File vs. Block vs. Object Storage – Are Worlds Colliding?

When it comes to storage, a byte is a byte is a byte, isn’t it?

One of the enduring truths about simplicity is that scale makes everything hard, and with that comes complexity. And when we’re not processing the data, how do we store it and access it?

The only way to manage large quantities of data is to make it addressable in larger pieces, above the byte level.
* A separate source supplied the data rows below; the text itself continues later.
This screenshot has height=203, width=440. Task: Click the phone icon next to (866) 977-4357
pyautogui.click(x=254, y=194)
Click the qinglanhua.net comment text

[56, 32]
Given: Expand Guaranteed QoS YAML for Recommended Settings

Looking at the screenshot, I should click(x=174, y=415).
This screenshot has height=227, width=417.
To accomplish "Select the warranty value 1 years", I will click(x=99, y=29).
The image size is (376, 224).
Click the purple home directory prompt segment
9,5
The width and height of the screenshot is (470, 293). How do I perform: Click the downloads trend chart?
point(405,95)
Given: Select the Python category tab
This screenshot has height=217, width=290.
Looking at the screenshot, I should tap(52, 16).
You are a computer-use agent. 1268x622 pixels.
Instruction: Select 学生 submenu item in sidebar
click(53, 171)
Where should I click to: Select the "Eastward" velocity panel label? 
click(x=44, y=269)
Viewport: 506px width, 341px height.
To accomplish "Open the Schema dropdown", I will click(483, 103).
For that, we’ve designed sets of data management protocols that help us do several things: address large lumps of data by some kind of name or handle, organize it for storage on external storage devices with different characteristics, and provide protocols that allow us to programmatically write, find, and read it.
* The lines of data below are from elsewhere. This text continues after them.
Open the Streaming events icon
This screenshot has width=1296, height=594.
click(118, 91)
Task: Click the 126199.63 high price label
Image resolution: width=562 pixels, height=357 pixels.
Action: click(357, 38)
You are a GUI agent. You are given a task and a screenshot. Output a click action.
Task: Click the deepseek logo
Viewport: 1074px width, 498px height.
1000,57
On April 17th, the SNIA Ethernet Storage Forum will host another of its “Great Debates” webcasts. This time, it’s “File vs. Block vs. Object Storage.” In this live webcast, our experts, Mark Carlson, Alex McDonald and Saqib Jang will compare three types of data organization: file, block and object storage, and the access methods that support them. Each has its own set of use cases, advantages and disadvantages. Each provides data management ranging from simple to sophisticated, and each makes different demands on storage devices and programming technologies.

Perhaps you’re comfortable with block and file, but are interested in investigating the more recent class of object storage and access. Perhaps you’re happy with your understanding of objects, but would really like to understand files a bit better. Or perhaps you want to understand how file, block and object are implemented on the underlying storage systems – and how one can be made to look like the other, depending on how the storage is accessed. Join us as we discuss and debate:

  • Storage devices
    • How different types of storage drive different management & access solutions
    • Which use cases tend to favor block, file or object
  • Block
    • Where everything is in fixed-size chunks
    • SCSI and SCSI-based protocols, and how FC and iSCSI fit in
  • Files
    • When everything is a stream of bytes
    • NFS and SMB
  • Objects
    • When everything is a BLOB
    • HTTP, key value and RESTful interfaces
  • Altogether…
    • When files, blocks and objects collide, it will rock your world!

I will be moderating this “friendly debate” where there won’t be winners or losers, just more information on these three popular data storage technologies. We hope you will register today to come join the debate on April 17th.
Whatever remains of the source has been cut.